Beginning with the line that includes "The image size is (857, 509)." and ending with the last line of the entries below, set down each line exactly; include no pictures.

» Study material
§ §

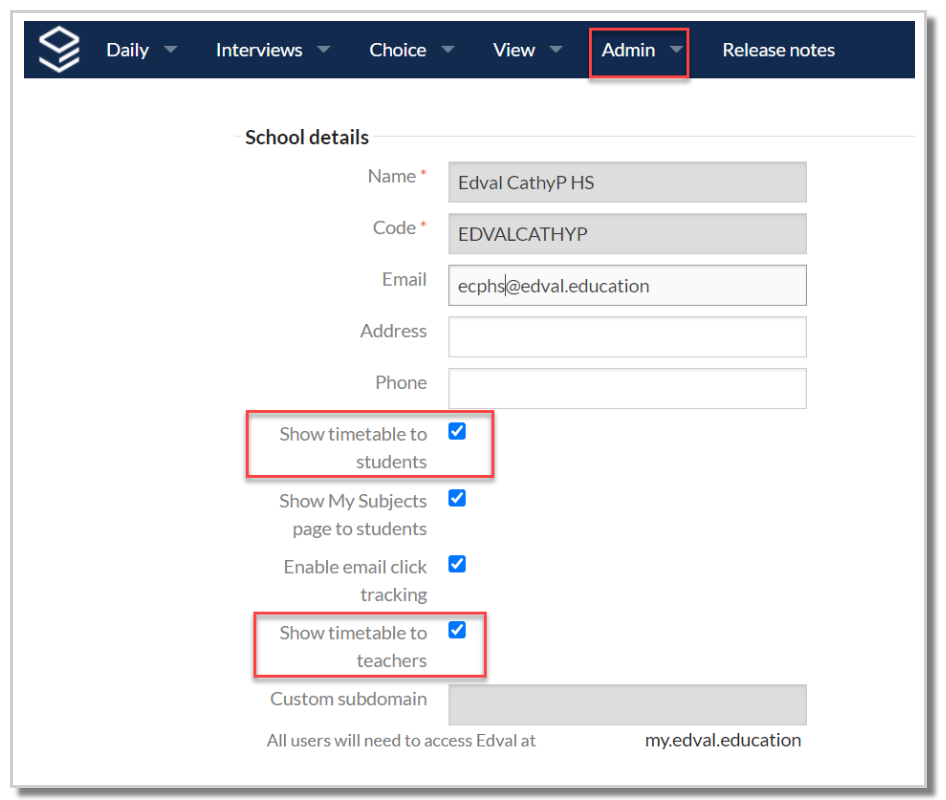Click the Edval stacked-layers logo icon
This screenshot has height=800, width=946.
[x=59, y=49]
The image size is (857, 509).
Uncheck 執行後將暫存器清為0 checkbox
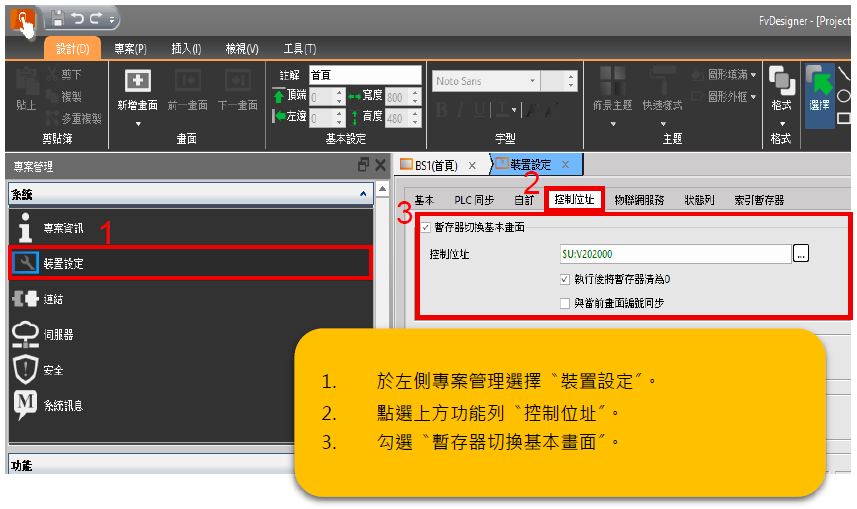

§ §

» Response
The image size is (857, 509).
Uncheck 執行後將暫存器清為0 checkbox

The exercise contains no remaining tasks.